Poverty has a reciprocal effect on so many aspects of life: housing, education, mental and physical health, public safety, transportation, employment, and overall development of communities. I have a plan that addresses these aspects of life in Buffalo so people can be lifted out of poverty and into lives they desire and deserve.
I call my plan the Compass Plan because it places an emphasis on neighborhoods – North, South, East, and West – while focusing on four key points that encapsulate and address the challenges facing our city: Neighborhood development, Safe streets, Employee excellence, and a Work plan. Under my Compass Plan, no neighborhood gets left behind and everyone has a seat at the table.
Compass Plan Point One: Neighborhood Development
For too long, city government has ignored neighborhood business districts.
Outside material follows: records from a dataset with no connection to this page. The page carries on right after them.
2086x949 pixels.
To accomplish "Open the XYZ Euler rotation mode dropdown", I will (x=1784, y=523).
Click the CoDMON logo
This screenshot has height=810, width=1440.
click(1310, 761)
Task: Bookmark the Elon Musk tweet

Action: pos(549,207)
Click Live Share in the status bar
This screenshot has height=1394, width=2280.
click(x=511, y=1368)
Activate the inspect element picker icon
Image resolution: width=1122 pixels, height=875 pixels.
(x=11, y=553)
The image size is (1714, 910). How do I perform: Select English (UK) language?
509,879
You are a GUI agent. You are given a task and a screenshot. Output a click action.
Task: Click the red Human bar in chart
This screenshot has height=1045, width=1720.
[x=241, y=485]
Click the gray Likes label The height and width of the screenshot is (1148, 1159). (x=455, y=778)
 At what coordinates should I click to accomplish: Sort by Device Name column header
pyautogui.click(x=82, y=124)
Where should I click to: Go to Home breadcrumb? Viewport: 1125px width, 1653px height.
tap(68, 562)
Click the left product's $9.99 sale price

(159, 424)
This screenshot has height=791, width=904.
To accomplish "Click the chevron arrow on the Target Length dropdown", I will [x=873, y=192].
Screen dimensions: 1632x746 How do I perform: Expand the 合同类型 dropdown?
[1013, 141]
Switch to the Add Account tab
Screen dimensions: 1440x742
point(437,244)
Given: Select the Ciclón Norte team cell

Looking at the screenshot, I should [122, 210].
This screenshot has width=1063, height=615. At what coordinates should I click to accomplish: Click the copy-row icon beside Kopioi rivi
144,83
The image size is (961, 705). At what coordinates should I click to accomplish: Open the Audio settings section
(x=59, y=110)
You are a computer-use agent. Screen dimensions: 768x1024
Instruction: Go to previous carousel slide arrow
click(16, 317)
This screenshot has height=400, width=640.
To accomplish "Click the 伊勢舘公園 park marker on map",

From Black Rock to Babcock, from Riverside to Parkside, from Hamlin Park to Front Park – it’s time that we focus on our neighborhoods by helping small businesses, not just big developers.
My plans for Neighborhood Development include offering assistance for business owners and job seekers where they work and live, helping to improve their neighborhoods in the process. We will provide small businesses with matching grants to help them invest in our neighborhoods and revive our local business strips. My administration will offer business owners free training in accounting, tax preparation, and marketing to help them thrive and create jobs in our neighborhoods.
Entrepreneurs and start-ups will have access to neighborhood business incubators so their new enterprise can hit the ground running. These “One Stop Shops” across the city will also help job seekers by linking them to potential employers and offering them a chance to improve their credentials.
I also support raising the minimum wage to $15 indexed to inflation, as well as investing in minority-and-women-owned businesses (MWBE) to promote high-wage and high-demand jobs.
I have a plan for free GED classes, job training centers, and resume workshops in every part of the city so people can pursue a career they can be proud of. Currently, the city only offers help to job seekers in one downtown location.
I know how to establish these centers because I have done it before.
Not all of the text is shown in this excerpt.